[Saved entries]
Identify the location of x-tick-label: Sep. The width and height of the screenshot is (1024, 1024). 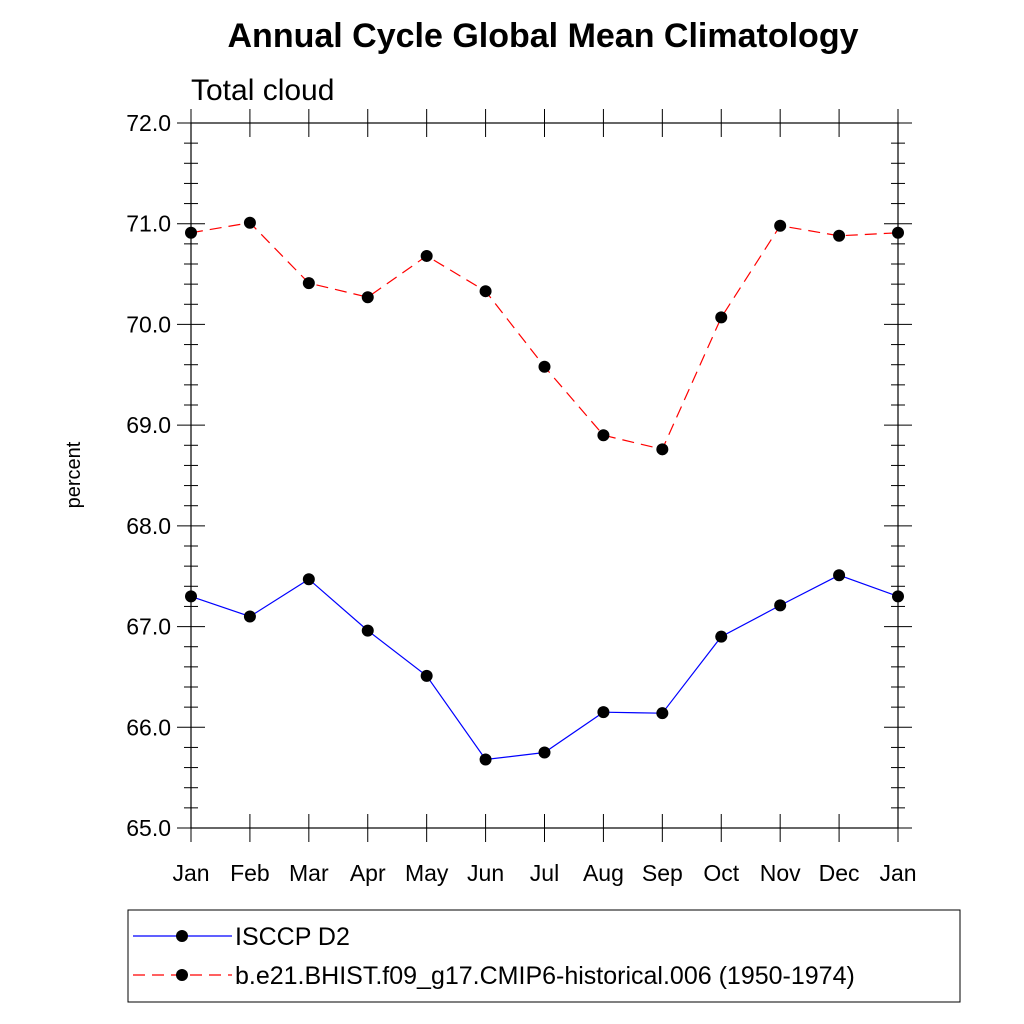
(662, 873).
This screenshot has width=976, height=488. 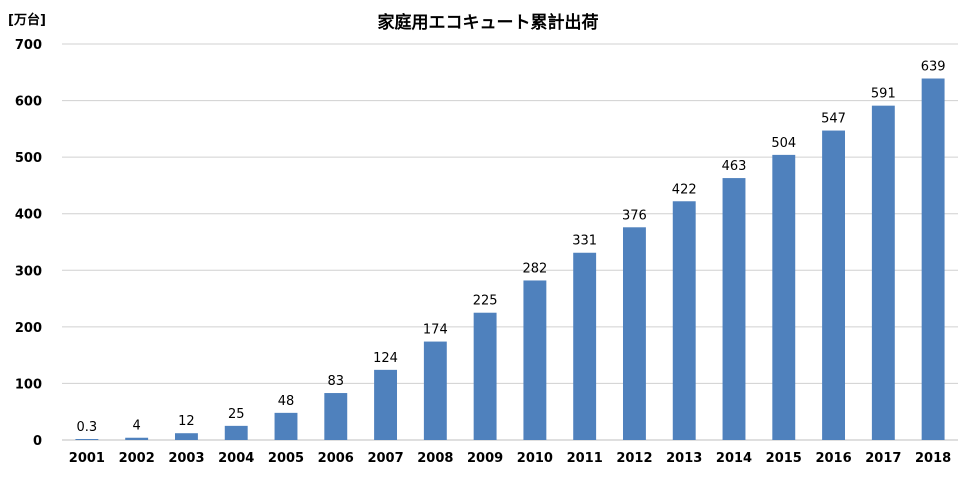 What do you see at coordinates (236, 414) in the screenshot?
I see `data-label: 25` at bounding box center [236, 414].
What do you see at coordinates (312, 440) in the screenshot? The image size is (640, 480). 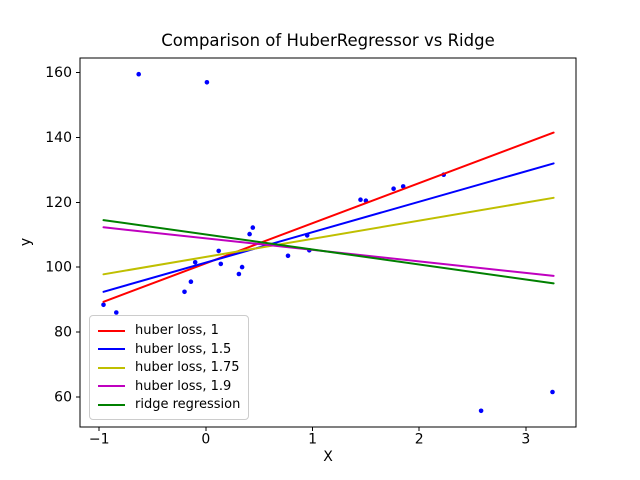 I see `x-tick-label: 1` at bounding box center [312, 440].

▸ **Your instructions**
Reproduce the material word for word, from its first line through the line containing "(662, 873).", including both. Leave out the pictures.

▸ **The answer**
Identify the location of x-tick-label: Sep. The width and height of the screenshot is (1024, 1024). 
(662, 873).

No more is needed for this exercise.